See all articles by Jeffrey L. Kwall

Jeffrey L. Kwall

Loyola University Chicago School of Law

Abstract

This article develops a system for subjecting the income of all private enterprises to a single layer of tax. This new system distinguishes simple private enterprises from complex private enterprises, rather than discriminating among different state law forms. The article proposes that Subchapter K should cease to accommodate complex economic arrangements. If these arrangements were denied access to Subchapter K, many intricate rules designed to impede tax avoidance efforts could be eliminated.
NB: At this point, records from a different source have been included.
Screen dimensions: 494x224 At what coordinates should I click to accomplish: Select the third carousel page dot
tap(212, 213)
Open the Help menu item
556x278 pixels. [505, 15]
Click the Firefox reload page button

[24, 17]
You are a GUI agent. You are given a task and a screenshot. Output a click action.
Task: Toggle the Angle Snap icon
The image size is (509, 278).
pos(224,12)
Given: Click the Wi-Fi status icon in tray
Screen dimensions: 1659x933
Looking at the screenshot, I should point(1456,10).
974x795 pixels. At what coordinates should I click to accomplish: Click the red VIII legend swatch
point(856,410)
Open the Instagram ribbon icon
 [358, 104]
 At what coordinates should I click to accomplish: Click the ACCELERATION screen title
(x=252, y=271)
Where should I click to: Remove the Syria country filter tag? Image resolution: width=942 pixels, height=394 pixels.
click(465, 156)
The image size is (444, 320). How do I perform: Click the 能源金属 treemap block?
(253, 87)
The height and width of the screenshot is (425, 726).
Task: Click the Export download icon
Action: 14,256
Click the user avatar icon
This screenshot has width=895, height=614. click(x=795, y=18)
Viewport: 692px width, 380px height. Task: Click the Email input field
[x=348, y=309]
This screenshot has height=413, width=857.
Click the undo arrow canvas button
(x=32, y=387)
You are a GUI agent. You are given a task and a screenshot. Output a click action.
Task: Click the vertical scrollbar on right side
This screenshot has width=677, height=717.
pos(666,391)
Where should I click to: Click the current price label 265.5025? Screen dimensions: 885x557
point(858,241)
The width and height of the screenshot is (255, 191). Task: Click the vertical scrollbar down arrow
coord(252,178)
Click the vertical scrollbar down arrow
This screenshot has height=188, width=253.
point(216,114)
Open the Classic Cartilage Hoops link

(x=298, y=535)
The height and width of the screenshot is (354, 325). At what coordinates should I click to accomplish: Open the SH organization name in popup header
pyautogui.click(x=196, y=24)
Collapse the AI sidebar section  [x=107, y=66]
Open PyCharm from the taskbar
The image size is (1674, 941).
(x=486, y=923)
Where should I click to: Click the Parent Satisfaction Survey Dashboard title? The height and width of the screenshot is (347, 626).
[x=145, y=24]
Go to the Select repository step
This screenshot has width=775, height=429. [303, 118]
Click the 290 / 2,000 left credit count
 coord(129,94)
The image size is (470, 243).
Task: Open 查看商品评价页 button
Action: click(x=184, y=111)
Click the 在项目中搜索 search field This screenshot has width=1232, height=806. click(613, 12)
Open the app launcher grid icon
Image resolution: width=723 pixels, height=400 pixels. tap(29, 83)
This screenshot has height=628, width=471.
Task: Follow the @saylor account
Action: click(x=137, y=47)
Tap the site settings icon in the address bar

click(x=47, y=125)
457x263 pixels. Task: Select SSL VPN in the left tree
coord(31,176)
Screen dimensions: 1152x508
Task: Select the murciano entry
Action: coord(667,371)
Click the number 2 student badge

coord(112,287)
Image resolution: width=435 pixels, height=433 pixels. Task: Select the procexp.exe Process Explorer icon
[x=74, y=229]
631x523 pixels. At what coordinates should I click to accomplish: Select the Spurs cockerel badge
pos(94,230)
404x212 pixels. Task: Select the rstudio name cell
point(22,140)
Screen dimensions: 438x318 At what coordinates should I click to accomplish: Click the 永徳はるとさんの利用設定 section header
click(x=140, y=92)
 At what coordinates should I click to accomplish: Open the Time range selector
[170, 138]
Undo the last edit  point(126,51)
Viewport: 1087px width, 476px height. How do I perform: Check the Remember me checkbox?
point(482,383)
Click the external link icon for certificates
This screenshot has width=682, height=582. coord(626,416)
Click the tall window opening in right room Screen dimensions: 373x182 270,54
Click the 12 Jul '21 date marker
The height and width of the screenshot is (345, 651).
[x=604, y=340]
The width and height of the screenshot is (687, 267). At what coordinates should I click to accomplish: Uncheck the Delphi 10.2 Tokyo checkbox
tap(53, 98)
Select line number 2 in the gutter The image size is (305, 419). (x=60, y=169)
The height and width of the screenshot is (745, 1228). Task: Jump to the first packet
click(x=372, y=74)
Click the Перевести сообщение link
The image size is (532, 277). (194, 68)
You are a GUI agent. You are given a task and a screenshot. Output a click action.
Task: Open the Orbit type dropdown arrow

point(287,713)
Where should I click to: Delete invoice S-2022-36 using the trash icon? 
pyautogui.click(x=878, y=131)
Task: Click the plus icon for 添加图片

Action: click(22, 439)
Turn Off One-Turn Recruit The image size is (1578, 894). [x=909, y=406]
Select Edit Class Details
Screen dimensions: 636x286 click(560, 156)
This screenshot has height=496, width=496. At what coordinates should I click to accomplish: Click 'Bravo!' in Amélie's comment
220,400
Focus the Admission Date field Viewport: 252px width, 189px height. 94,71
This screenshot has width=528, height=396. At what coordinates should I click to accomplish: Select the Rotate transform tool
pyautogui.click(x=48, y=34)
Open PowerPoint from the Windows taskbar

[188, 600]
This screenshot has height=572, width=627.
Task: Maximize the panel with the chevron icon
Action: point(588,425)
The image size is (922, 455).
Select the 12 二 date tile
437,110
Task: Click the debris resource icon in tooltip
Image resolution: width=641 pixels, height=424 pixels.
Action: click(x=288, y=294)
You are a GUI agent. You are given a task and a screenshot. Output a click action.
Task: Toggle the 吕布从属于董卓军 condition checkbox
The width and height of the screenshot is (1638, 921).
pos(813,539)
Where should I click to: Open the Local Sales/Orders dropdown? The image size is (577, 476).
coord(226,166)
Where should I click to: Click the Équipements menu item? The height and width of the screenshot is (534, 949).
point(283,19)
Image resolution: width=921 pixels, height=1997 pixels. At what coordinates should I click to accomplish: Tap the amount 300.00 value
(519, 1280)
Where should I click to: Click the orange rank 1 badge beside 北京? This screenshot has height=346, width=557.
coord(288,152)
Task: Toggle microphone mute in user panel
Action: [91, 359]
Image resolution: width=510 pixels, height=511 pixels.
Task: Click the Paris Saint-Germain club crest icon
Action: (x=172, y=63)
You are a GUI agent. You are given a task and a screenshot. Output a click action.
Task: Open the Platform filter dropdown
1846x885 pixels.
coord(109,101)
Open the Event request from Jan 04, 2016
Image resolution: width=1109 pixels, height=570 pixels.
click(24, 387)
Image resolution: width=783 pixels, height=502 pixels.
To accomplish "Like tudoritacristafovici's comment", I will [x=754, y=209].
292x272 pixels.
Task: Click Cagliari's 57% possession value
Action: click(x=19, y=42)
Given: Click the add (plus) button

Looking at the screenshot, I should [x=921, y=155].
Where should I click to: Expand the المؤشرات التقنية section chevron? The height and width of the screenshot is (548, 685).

The resulting simplified version of Subchapter K could be melded with Subchapter S and thereby dramatically simplify the taxation of all non-publicly traded enterprises. The new owner-level tax regime would apply to all simple private enterprises regardless of legal form. As to complex private enterprises, the tax law should refrain from engaging in the contortions required to sustain a system that refrains from taxing the enterprise. Instead, a tax should be imposed on the business entity when income is earned. No additional tax should be imposed on the owners when distributions occur. The new entity-level tax should apply to all complex private enterprises regardless of legal form.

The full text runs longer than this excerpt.